Saturday, 18 January 2014

Deer Hunting In Paris: Book Review



Gotta flash this one up to you. A while back another former vegetarian Paula Lee got in touch saying 'we have some mutual friends and you might like my book'. I do, a lot. She is very very funny.



Deer Hunting in Paris: A Memoir of God, Guns, and Game Meat


Paula grew up in Maine, which has it's own Paris [who knew?] and lives in Paris [actual Paris], She lives the life of a european academic, she's got all the enthusiasm's of the ex-pat, knows where to eat, and all the cultural sights. The book really captures what its like to live in a foreign city, seeing all the things that are invisible in our home town's. One afternoon, sitting in the sunshine she's surfing a dating site 'for a friend' and sees a guy who piqued her curiosity, and happened to be from a few towns away from where she grew up.


Having moved an ocean away to take up the life of a european intellectual, the book is a record of her adventure rediscovering rural american life with her new boyfriend, who isn't above teasing his 'city-fied blue state girlfriend' . Some very funny scenes follow.

Paula leaps off the page, with her stories of a childhood being a minister's daughter as her korean family make their version of the american dream in rural Maine. Being a bit 'bookish' [to say the least] Paula also peppers the pages with snippets from some very obscure old books on hunting and eating. Through the accident of love she revisits her childhood through the eyes of a more worldly traveler. And its fucking hilarious.


Here are a few snippets from one of our emails conversations.


SBW: What's the best piece of 'woodsman's lore you've picked up?

PL: ...The part I liked best about that outing was Patrick smelling the snow to determine how old the rabbit tracks were. I am still not sure that technique works. He and his brother, my boyfriend John, love to try and convince me that certain "woodsman lore" is for real when it's actually just them making sh*t up.

SBW: In your book I get a sense of a very busy childhood - lessons, chores, work, the church etc Did you always have a wanderlust for travel? And why Paris - probably the second most 'up itself' city europe has to offer?

PL: Every girl wants to go Paris. It's just a question of "which" Paris: foodie Paris, fashion Paris, arty Paris, romantic Paris? I ended up with ratty Paris, which was just fine with me but I don't think it's good for tourism.
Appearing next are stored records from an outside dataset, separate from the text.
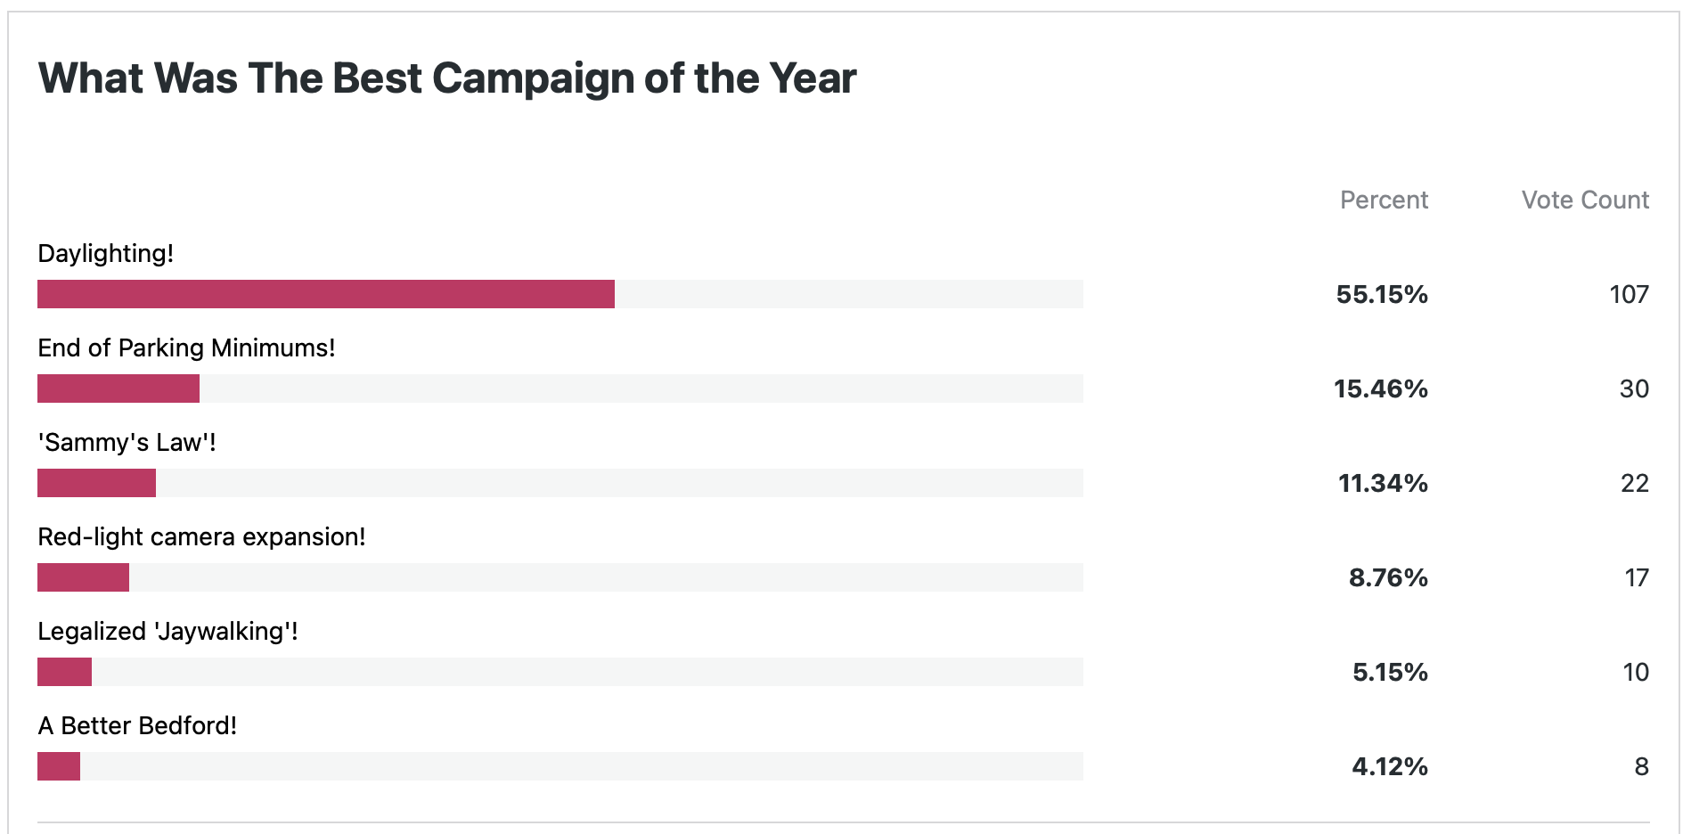Viewport: 1691px width, 834px height.
Task: Click the Percent column header
Action: pos(1384,200)

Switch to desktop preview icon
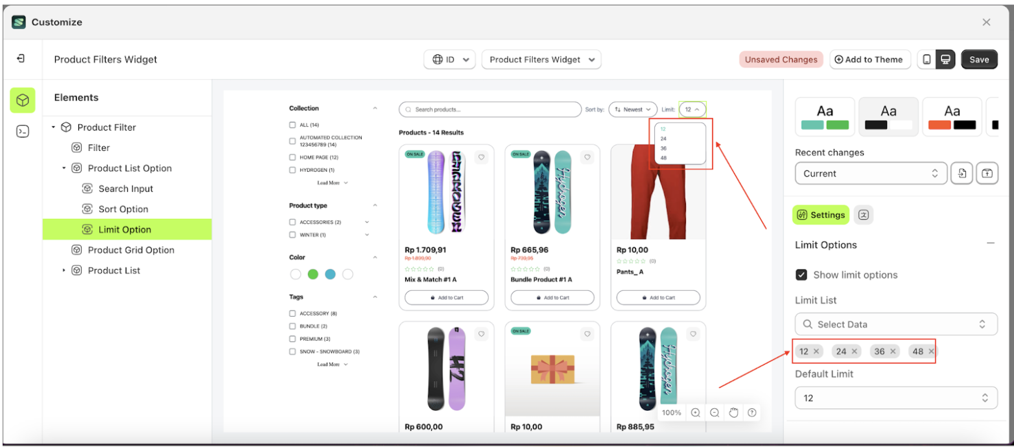pyautogui.click(x=945, y=60)
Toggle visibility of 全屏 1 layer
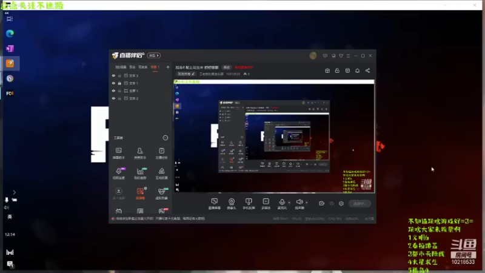Image resolution: width=485 pixels, height=273 pixels. click(x=113, y=90)
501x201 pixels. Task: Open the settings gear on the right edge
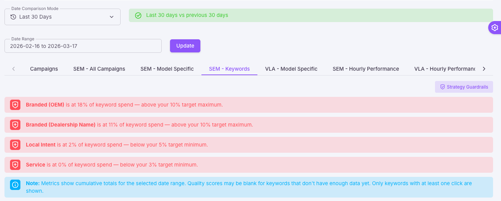(x=495, y=28)
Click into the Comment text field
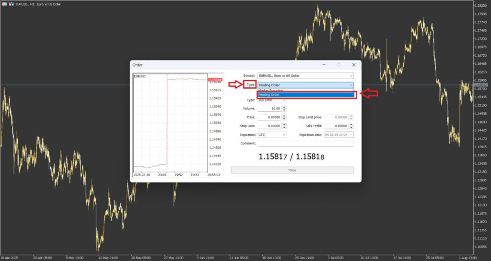491x261 pixels. click(x=305, y=143)
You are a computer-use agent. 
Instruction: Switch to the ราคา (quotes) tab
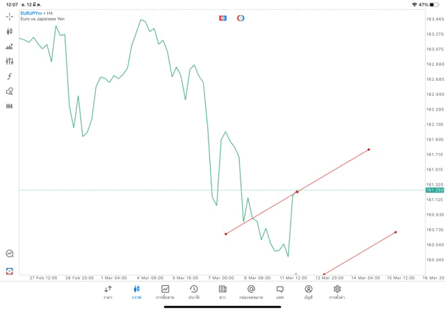pyautogui.click(x=108, y=292)
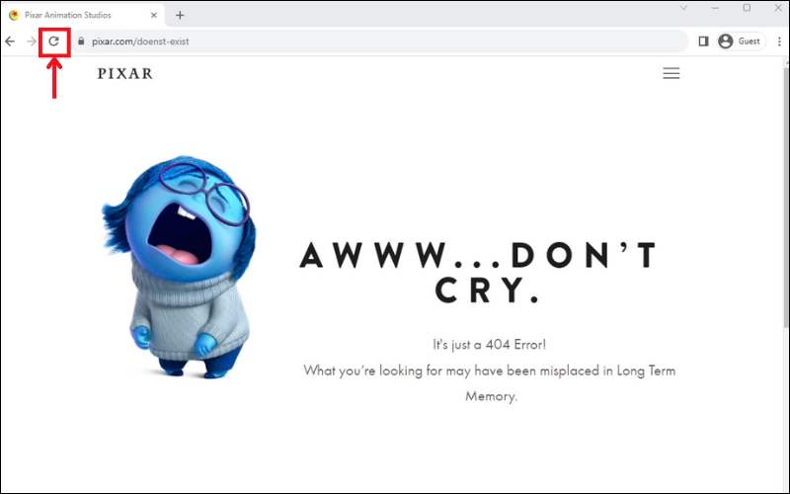Open Chrome's three-dot menu
Screen dimensions: 790x494
coord(778,41)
SBW: There's a great moment where you seem to see your own anthropomorphism; Homer the dog is either 'got' by coyotes or kidnapped - your new family don't seem that concerned by the fate of a working dog and not very good one at that - but you're still ' but its Homer!' imbuing him with personality, how did that change?
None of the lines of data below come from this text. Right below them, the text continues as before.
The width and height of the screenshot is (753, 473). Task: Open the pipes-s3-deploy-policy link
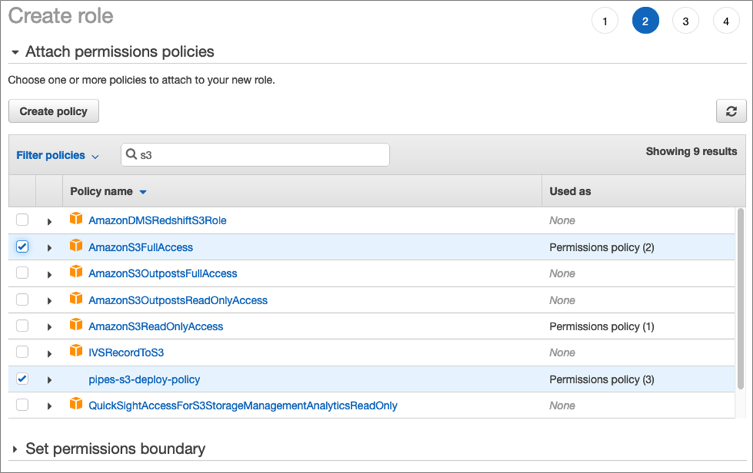tap(144, 379)
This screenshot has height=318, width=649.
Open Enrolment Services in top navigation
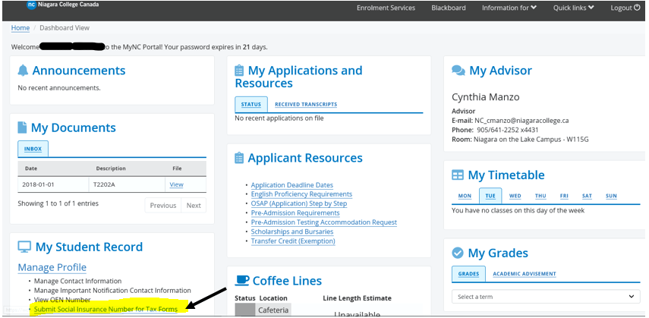point(386,8)
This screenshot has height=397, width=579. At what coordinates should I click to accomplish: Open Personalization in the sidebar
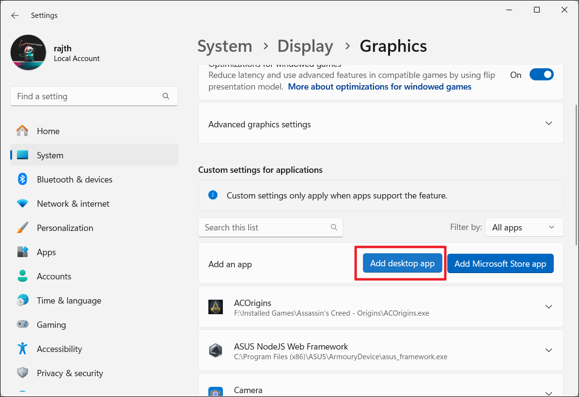pyautogui.click(x=65, y=228)
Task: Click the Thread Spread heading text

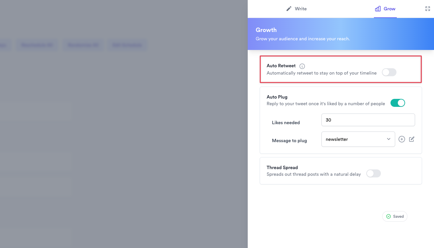Action: tap(282, 167)
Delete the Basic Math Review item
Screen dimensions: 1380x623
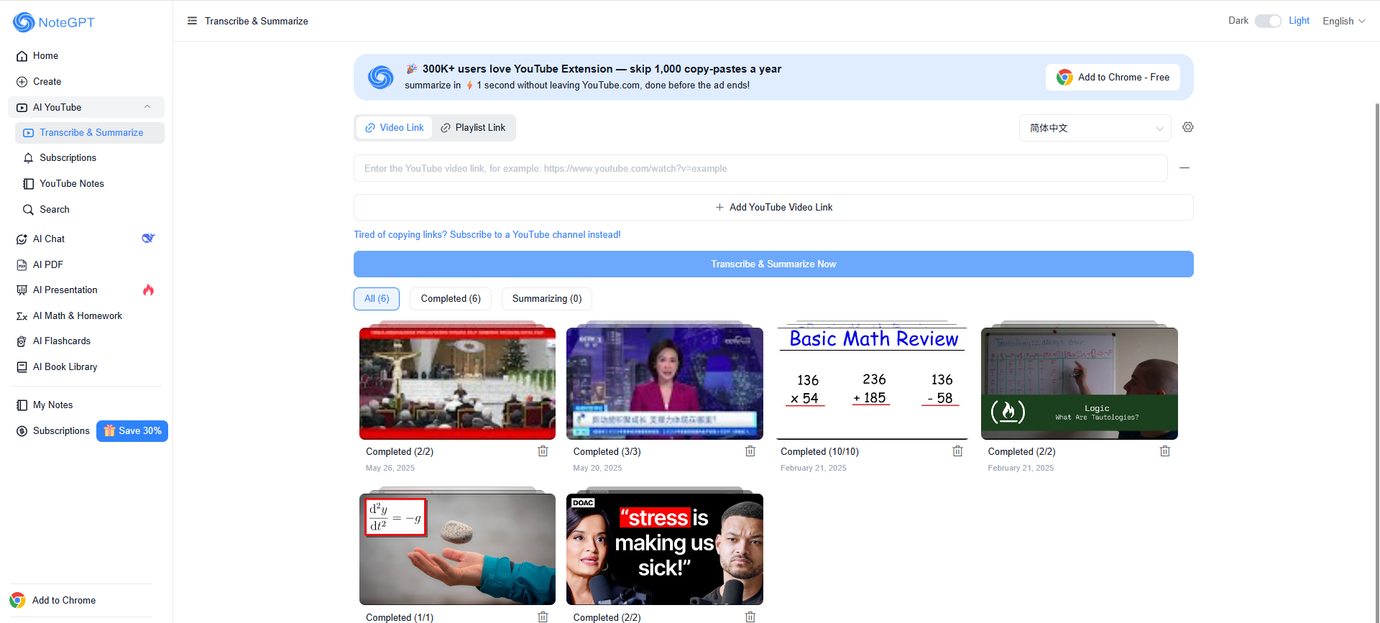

PL: Until I'd met Patrick's pack, I'd never experienced hunting dogs that actually hunt. They're like furry space aliens with wagging tails. Who knew that beagles thrill with doggy joy when there are real rabbits to chase instead of tennis balls?
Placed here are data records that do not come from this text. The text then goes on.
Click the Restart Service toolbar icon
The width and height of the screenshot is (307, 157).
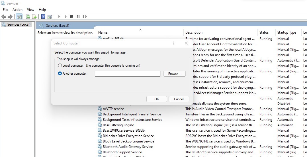pyautogui.click(x=85, y=17)
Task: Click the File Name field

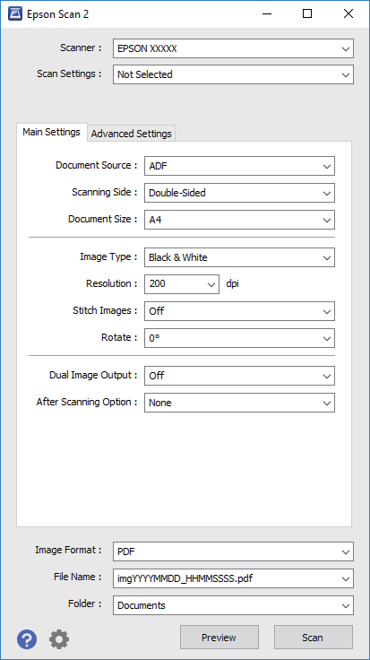Action: (x=233, y=578)

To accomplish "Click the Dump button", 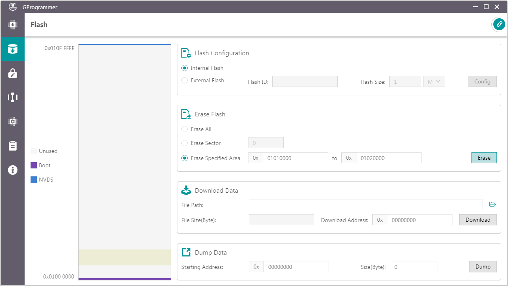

SBW: In my experience the french are a lot more 'whole animal' than the English, with some americans in between and lots of your fellow countryman even more squeamish than the english, how long did it take you to adapt?

PL: Never understood the squeamish thing. I'll put it this way: for Christmas, John bought me muck boots to wear when shoveling manure, a new skinning knife, and a meat grinder to make venison sausage. I was very happy.

SBW: Why do you hide 'Guns and Ammo' on a church day?
PL: Can't hide the actual guns.

SBW: Looking from the outside the 'culture wars' between americans who can read and americans who watch Fox seem laughable how would you describe them to an overseas observer?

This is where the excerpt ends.